Is there any way to add a check to the maven build to make sure that the 
classes being imported are the shaded ones?


> On Nov 15, 2017, at 3:02 PM, Brian Towles <[email protected]> wrote:
> 
> I can see that.  I can look into that as well.  It would make sense for the
> "Sentry as a Library" you talked about as well
> 
> On Wed, Nov 15, 2017 at 2:56 PM Alexander Kolbasov <[email protected]>
> wrote:
> 
>> Brian, There are cases where shading is useful for server as well - mostly
>> for e2e tests which run server, HDFS, Hive all in the same JVM.
>> 
>> On Wed, Nov 15, 2017 at 12:47 PM, Brian Towles <[email protected]>
>> wrote:
>> 
>>> So there would be two different levels of shading.
>>> 
>>> The first would be the known issues shared repackaged dependencies like
>>> Guava.  This would only be for libraries that we absolutely know will
>> cause
>>> collisions with implementing services and implementing third party
>>> libraries that need to have the references to the trouble causing
>> libraries
>>> shifted.  These trouble causing libraries would be the only ones where
>> hard
>>> coded import path changes would need to take place for.
>>> 
>>> For example a sentry-thridparty/sentry-shaded-miscellaneous module would
>>> shared google guava shifting the package to
>>> org.apache.sentry.thirdparty.com.google.common. As well as it would shade
>>> the BoneCP jar so that it picks up the shift of the Guava package but not
>>> shifting the BoneCP packages unless we encounter and a known conflict.
>>> 
>>> The second level os shading would be for the plugins distribution and
>> would
>>> shade and package shift only the dependencies needed for that plugin.
>> This
>>> would not need to have any import statement changes as the maven shade
>>> plugin would change the bytecode package references on packaging.  As to
>>> Kalyan's question, the run time memory used for class loading would only
>> be
>>> for those items used by the plugin, which is really not much anyways
>>> comparatively. The class loader doesn't load up a class until its needed.

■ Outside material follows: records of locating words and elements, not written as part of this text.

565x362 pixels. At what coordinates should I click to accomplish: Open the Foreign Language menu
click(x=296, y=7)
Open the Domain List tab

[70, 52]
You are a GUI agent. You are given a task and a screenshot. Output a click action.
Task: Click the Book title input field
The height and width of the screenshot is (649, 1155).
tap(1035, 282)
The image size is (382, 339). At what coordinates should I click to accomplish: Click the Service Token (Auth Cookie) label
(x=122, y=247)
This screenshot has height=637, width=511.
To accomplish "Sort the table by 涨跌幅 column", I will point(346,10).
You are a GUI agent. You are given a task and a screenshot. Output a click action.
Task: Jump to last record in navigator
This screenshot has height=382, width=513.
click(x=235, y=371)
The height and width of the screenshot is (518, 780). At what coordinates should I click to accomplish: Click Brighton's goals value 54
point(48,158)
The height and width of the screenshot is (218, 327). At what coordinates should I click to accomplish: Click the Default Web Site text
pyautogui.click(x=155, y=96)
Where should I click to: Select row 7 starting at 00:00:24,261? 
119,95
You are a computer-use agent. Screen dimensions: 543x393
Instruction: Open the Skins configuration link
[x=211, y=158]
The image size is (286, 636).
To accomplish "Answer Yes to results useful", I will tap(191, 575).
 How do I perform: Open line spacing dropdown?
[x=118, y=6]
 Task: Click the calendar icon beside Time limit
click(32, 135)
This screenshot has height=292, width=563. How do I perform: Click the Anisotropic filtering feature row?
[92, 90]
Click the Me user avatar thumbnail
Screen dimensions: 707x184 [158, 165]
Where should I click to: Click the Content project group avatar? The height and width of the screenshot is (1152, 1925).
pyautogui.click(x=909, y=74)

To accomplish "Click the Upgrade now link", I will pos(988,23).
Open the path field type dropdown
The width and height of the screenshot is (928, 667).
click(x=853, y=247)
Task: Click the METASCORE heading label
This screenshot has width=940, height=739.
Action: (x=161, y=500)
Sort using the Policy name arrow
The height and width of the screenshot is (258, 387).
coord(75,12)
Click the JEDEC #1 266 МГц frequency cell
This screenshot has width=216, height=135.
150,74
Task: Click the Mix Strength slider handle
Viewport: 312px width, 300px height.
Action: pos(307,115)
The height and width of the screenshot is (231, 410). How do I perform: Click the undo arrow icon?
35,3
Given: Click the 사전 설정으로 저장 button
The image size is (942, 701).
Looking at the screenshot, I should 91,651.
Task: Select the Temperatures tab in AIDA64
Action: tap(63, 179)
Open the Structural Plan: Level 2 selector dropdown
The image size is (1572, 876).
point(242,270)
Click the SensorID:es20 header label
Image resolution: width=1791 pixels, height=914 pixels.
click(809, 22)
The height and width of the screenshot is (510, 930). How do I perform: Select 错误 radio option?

>>> Till that point it is just a reference to a file in a jar.  The list of
>>> files/classes in jars is not a heavy memory load.
>>> 
>>> The main server implementation would not need to have the second level
>>> shading done to it as it runs stand alone and is unaffected by the
>>> collisions issues.
>>> 
>>> @Alexander For your questions, there is a small amount of refactoring of
>>> import statements that need to take place for the first level of shading
>>> but there are no logic changes that take place.
>>> 
>>> @Stephen Yeah I can see BouncyCastle being more of an issue but it does
>> not
>>> appear in any of the Sentry dependency chains right now.
>>> 
>>> -=Brian
>>> 
>>> On Wed, Nov 15, 2017 at 1:30 PM Stephen Moist <[email protected]>
>> wrote:
>>> 
>>>> +1
>>>> 
>>>> Agree with Kalyan’s concern.  To me it seems simpler to shade all jars
>>>> rather than known issue jars.  One thing though is what if there are
>> bug
>>>> fixes in our jars that are not included in other components, it may
>> cause
>>>> subtle error that are hard to track.  I’m thinking along the lines of
>> the
>>>> KeyValue class change in behavior.  So I propose limited the scope of
>>>> shaded jars to known issues.
>>>> 
>>>> However one thing to note is that some jars do not like to be shaded,
>> as
>>>> an example BouncyCastle has a check to see if the jar has been modified
>>> and
>>>> will refuse to be used in a shaded jar.
>>>> 
>>>>> On Nov 15, 2017, at 1:07 PM, Kalyan Kumar Kalvagadda <
>>>> [email protected]> wrote:
>>>>> 
>>>>> +1
>>>>> 
>>>>> It's good approach but I have a question/concern.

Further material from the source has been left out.